» **Ausgangsmaterial**
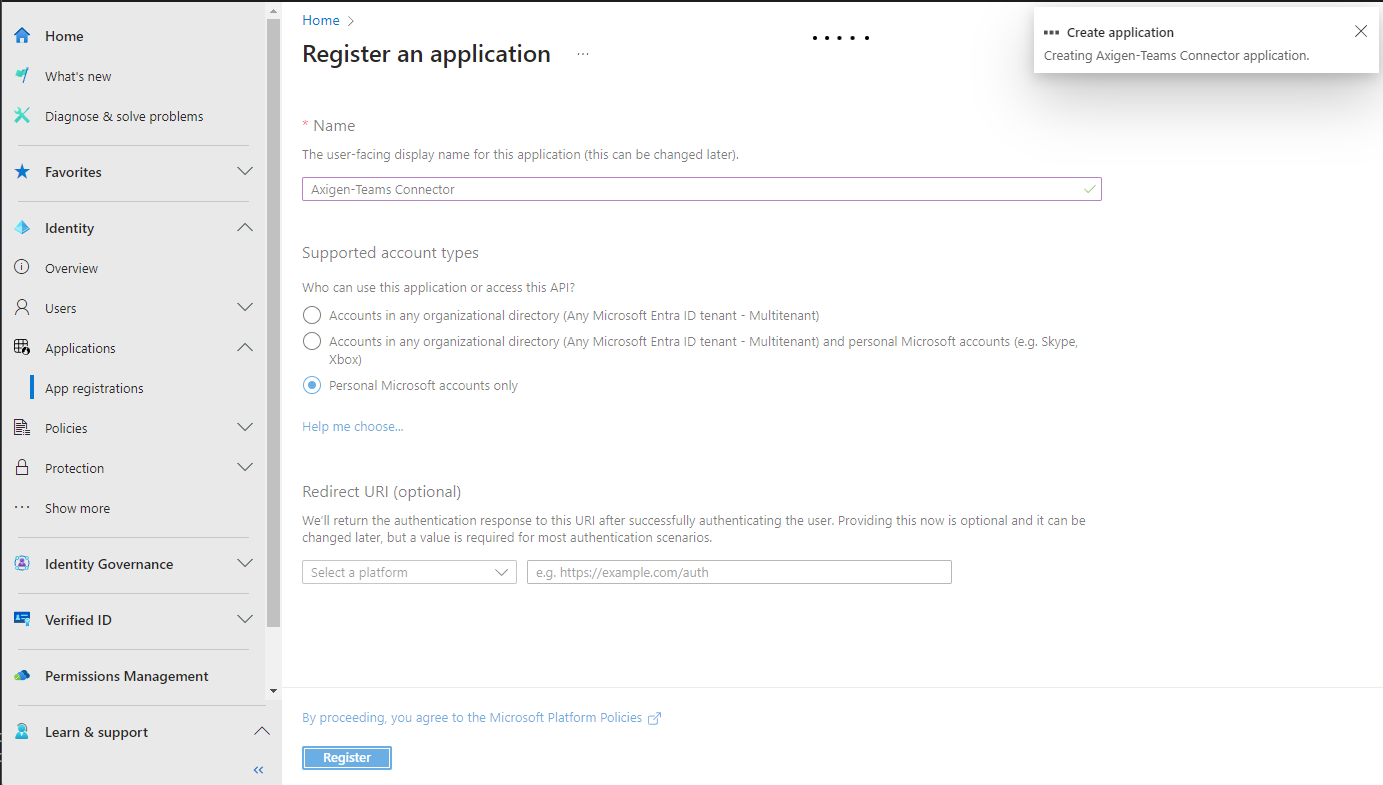Open the Help me choose link
The image size is (1383, 785).
(x=352, y=427)
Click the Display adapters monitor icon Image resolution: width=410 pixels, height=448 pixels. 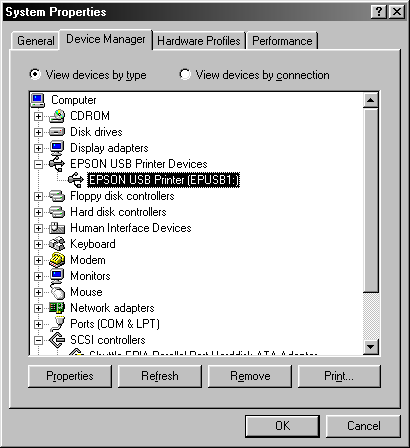pos(57,148)
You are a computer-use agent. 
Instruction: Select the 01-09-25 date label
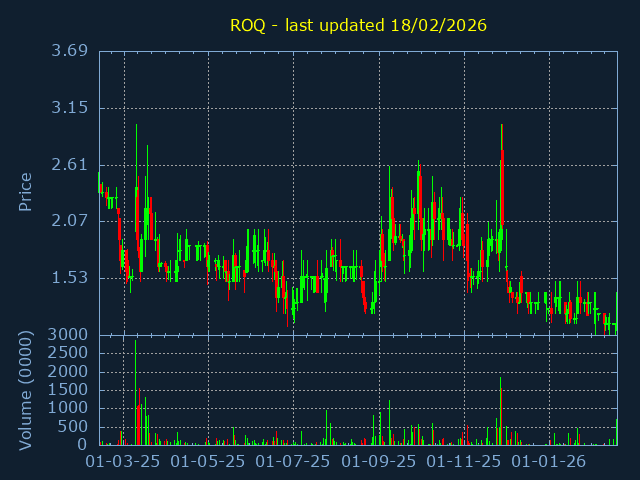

» **Aufgabenstellung**
Kannst du die Zeilen von der Zeile mit „You are a computer-use agent.“ bis zum Ende des Materials, beide Enden eingeschlossen, wortgetreu ausgeben und dabei die Bilder weglassen?

» **Ergebnis**
You are a computer-use agent. 
Instruction: Select the 01-09-25 date label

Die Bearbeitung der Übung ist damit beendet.